| DOCUMENT TEXT |
***
US20120230396A1

US20120230396A1 - Method for Embedding Decoding Information in Quantized Transform Coefficients

Info

Publication number: US20120230396A1
Application number: US13/250,972
Authority: US
Inventors: Robert A. Cohen; Shantanu Rane; Anthony Vetro; Huifang Sun
Original assignee: Mitsubishi Electric Research Laboratories Inc
Current assignee: Mitsubishi Electric Research Laboratories Inc
Priority date: 2011-03-11
Filing date: 2011-09-30
Publication date: 2012-09-13
Also published as: JP5855139B2; CN103843346A; BR112014005291A2; MX2014003721A; TW201320757A; JP2014520410A; TWI533670B; RU2014117312A; SG2014010011A; WO2013046808A1; RU2584763C2; KR20140048322A; BR112014005291B1; MX338400B; KR20140096395A; CN103843346B

Abstract

A method decodes a picture in a form of a bit-stream. The picture is encoded and represented by vectors of coefficients. Each coefficient is in a quantized form. A specific coefficient is selected in each vector based on a scan order of the vector. Then, a set of modes is inferred based on characteristics of the specific coefficient. Subsequently, the bit-stream is decoded according to the set of modes.

Description

RELATED APPLICATIONS

This Non-Provisional patent application claims priority to Provisional Patent Application 61/451,906, “Method for Embedding Information in Quantized Transform Coefficients” filed by Robert A. Cohen on Mar. 11, 2011, incorporated herein by reference.

FIELD OF THE INVENTION

This invention relates generally to coding pictures, and more particularly to decoding pictures using modifying quantized transform coefficients so to an operation of the decoding can be inferred based on characteristics of the modified coefficients.

BACKGROUND OF THE INVENTION

When pictures, videos, images, or other similar data are compressed into a bit-stream using different modes, the mode information is typically stored in a header field of the bit-stream so that a decoder will know what mode to use before the decoder applies the mode during decoding the subsequent data.
In a typical video or image compression system, the decoder receives quantized transform coefficients parsed by an entropy decoder. These quantized transform coefficients are then passed to an inverse transform. The inversed transform data are then used in various ways to reconstruct the original signal. The quantizer, transform, and subsequent decoding operations may depend upon various mode indicators that were received in header data also parsed from the entropy decoder, prior to decoding the quantized transform coefficients.
When additional mode signals are desired in a coding system, the signals can cause the size of the bit-stream used to represent the coded signals to increase. Also, if the coding system is subject to previously agreed standards or specifications, the specifications will need to be changed in order to accommodate the additional indicators.
There is a need for a method of implicitly signaling mode information in a way that reduces the size of the bit-stream than if the mode was signaled explicitly.
There is also a need for a method of signaling mode information so that the resulting bit-stream can be decoded using a previously defined bit-stream syntax. In order for this method to be practical, there is also a need to limit the complexity increase associated with using the bit-stream in an encoder or decoder. Generally, in the art, an encoder and decoder are known as a “codec.”
***
| SUPPLIED ENTRIES |
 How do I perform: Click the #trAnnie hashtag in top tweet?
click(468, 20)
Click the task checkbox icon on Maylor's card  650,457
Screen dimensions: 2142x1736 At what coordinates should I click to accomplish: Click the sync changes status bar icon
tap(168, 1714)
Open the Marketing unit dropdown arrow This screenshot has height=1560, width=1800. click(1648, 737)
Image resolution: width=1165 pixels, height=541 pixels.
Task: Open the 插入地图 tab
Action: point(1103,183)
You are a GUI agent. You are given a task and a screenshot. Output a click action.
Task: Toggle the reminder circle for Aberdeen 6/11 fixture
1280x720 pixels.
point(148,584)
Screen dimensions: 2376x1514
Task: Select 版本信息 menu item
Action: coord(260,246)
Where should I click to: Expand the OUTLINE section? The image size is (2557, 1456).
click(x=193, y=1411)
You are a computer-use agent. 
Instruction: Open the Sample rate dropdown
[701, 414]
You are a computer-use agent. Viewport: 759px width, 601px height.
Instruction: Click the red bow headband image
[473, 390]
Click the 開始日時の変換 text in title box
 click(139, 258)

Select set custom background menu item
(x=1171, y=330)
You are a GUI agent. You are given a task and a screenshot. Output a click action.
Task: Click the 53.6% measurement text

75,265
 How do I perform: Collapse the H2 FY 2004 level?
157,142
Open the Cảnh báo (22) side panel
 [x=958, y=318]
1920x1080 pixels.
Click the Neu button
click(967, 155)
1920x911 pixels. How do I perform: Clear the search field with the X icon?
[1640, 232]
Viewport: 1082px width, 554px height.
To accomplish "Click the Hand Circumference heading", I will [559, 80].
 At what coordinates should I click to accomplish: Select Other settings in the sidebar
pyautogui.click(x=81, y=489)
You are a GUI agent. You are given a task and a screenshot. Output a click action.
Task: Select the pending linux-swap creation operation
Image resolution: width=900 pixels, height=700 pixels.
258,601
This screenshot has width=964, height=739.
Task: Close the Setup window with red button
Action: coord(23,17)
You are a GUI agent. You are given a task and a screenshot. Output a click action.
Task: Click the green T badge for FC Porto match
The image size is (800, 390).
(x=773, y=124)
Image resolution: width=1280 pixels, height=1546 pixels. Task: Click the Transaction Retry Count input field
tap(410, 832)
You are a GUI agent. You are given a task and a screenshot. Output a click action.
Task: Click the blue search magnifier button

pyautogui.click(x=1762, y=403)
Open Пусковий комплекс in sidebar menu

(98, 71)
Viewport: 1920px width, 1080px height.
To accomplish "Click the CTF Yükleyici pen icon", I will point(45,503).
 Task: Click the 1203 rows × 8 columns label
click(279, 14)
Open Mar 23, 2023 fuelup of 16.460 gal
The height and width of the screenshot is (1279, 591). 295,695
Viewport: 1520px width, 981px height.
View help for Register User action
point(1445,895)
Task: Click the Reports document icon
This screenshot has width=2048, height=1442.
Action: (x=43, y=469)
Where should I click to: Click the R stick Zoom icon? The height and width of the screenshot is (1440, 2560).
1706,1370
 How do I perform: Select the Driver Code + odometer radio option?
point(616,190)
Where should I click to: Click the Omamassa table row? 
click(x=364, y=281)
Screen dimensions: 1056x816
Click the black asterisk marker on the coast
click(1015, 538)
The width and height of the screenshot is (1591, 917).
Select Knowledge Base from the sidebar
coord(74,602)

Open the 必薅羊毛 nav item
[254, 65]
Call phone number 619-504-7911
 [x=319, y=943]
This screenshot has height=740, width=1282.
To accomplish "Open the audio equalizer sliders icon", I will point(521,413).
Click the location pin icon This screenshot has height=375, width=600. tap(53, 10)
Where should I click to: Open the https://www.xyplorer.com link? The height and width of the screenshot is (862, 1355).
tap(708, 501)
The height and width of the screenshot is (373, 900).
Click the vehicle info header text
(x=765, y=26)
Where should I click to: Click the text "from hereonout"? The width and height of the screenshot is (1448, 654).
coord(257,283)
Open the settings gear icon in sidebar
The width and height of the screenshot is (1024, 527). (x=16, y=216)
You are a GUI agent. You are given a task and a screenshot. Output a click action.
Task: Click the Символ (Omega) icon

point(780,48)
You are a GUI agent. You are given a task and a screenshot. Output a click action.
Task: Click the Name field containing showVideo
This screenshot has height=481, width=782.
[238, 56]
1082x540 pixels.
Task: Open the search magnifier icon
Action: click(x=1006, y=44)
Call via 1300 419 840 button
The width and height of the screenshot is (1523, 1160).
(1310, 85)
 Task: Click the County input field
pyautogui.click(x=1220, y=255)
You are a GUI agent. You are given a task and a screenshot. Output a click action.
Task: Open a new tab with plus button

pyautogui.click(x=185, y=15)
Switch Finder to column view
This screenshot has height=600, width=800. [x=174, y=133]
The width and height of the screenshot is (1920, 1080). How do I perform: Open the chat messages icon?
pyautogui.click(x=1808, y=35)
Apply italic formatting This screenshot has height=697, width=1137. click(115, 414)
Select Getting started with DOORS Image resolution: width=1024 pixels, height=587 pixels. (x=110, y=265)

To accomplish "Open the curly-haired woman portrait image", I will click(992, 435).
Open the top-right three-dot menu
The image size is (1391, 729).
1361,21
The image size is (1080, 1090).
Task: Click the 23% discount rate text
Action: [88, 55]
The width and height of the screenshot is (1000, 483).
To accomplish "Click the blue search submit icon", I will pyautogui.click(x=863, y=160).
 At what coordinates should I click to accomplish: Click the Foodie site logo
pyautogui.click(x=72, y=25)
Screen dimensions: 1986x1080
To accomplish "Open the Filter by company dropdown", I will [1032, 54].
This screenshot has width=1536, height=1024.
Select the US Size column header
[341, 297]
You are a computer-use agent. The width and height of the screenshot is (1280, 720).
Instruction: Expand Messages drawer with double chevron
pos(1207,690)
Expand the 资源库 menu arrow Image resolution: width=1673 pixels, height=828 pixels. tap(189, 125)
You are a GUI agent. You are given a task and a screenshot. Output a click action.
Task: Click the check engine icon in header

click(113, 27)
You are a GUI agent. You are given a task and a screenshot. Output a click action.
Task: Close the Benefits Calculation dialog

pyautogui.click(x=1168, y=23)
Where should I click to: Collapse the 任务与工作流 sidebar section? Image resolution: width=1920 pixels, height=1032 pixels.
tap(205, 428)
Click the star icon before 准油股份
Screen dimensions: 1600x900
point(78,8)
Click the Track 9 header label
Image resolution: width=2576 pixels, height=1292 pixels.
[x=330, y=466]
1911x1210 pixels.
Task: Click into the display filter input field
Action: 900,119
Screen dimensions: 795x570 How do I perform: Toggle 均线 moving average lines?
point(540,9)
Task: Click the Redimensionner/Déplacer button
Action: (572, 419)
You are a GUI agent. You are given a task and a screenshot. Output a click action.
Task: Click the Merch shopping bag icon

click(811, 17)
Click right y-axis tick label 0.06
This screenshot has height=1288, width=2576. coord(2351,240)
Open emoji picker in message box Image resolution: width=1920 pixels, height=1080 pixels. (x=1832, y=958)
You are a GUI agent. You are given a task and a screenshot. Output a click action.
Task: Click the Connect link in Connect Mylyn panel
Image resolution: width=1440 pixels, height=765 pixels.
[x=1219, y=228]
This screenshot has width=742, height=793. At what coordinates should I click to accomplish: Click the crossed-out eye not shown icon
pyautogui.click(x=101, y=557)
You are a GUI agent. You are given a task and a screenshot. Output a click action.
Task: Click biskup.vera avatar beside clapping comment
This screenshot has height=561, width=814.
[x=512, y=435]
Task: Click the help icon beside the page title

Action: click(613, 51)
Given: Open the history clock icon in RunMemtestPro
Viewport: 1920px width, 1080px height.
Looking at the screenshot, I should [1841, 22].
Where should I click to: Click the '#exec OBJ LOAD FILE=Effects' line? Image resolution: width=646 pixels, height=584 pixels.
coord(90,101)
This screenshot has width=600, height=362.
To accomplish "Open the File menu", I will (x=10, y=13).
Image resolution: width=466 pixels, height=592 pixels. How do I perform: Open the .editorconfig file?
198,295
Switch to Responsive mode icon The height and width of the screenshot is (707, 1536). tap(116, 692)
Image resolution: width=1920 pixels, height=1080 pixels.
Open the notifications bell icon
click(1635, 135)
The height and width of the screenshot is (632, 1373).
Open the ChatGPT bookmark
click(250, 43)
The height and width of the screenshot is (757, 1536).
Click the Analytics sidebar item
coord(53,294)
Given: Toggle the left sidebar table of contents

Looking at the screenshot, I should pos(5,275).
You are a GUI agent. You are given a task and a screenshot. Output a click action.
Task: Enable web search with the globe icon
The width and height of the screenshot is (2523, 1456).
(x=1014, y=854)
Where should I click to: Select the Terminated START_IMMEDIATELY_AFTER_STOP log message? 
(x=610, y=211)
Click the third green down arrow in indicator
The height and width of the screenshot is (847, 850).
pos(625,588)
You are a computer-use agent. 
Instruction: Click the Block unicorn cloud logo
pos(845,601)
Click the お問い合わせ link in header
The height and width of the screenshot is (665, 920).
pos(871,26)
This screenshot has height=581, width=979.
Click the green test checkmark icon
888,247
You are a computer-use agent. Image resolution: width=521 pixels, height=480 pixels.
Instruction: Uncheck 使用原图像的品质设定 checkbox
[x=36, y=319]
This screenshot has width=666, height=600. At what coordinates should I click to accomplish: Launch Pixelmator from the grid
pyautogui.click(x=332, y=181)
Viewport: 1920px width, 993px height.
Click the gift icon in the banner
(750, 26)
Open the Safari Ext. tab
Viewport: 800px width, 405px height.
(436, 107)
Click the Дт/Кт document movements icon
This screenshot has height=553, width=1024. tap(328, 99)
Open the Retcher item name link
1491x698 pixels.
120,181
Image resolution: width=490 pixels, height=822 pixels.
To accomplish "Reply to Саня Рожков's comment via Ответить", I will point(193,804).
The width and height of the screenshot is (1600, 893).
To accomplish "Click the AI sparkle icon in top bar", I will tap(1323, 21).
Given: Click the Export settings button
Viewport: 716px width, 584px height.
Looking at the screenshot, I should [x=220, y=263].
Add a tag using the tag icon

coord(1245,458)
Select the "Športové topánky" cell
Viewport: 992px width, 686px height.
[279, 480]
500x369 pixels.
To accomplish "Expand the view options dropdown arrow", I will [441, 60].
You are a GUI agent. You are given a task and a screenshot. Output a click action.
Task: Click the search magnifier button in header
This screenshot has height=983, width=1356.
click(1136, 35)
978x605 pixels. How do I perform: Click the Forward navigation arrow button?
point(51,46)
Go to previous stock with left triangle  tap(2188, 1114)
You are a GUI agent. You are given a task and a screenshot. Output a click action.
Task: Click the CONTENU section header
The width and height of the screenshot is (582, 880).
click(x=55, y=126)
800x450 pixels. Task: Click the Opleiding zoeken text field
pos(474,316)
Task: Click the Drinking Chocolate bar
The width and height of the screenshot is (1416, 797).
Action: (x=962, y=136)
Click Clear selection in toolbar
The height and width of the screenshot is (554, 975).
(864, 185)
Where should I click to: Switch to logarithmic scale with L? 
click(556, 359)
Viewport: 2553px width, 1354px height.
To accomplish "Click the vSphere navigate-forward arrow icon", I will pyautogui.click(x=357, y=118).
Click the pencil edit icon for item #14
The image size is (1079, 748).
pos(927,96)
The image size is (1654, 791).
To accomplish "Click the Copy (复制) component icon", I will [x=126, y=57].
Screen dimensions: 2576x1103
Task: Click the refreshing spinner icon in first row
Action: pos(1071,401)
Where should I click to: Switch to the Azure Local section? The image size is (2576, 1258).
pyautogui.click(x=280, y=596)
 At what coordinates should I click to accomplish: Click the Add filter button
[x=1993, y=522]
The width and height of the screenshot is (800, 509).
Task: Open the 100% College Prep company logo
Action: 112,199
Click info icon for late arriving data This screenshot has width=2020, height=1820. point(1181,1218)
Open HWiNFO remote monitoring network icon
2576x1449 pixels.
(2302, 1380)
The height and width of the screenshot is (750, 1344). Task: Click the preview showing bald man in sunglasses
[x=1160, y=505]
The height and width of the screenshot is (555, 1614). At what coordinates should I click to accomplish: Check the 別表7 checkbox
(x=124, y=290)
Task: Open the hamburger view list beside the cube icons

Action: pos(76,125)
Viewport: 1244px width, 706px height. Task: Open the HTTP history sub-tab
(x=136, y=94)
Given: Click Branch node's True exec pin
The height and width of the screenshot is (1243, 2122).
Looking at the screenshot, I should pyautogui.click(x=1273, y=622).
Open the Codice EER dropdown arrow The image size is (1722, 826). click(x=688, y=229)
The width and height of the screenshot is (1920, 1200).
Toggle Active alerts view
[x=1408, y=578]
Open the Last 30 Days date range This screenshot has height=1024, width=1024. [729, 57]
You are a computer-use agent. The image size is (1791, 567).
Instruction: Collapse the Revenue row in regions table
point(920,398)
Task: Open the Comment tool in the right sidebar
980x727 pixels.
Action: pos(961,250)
***
| DIRECTIONS |
A. Please repeat the stretch of the patent text from "This Non-Provisional patent" through "the modified coefficients." word for word.
B. Rescale the entries in the stretch from the line containing "Where should I click to: Click the '#exec" through the line containing "coord(53,294)", both ends included, by multiplying every coordinate in the answers by 1.6 and rounding to whole numbers, with halves rounded up. Give only those lines again in full, requests included.
The patent text and the entries come from unrelated sources.

| TASK RESULTS |
A.
This Non-Provisional patent application claims priority to Provisional Patent Application 61/451,906, “Method for Embedding Information in Quantized Transform Coefficients” filed by Robert A. Cohen on Mar. 11, 2011, incorporated herein by reference.

FIELD OF THE INVENTION

This invention relates generally to coding pictures, and more particularly to decoding pictures using modifying quantized transform coefficients so to an operation of the decoding can be inferred based on characteristics of the modified coefficients.

B.
Where should I click to: Click the '#exec OBJ LOAD FILE=Effects' line? Image resolution: width=646 pixels, height=584 pixels.
coord(144,162)
This screenshot has width=600, height=362.
To accomplish "Open the File menu", I will (x=16, y=21).
Image resolution: width=466 pixels, height=592 pixels. How do I perform: Open the .editorconfig file?
317,472
Switch to Responsive mode icon The height and width of the screenshot is (707, 1536). tap(186, 1107)
Image resolution: width=1920 pixels, height=1080 pixels.
Open the notifications bell icon
click(2616, 216)
The height and width of the screenshot is (632, 1373).
Open the ChatGPT bookmark
click(400, 69)
The height and width of the screenshot is (757, 1536).
Click the Analytics sidebar item
coord(85,470)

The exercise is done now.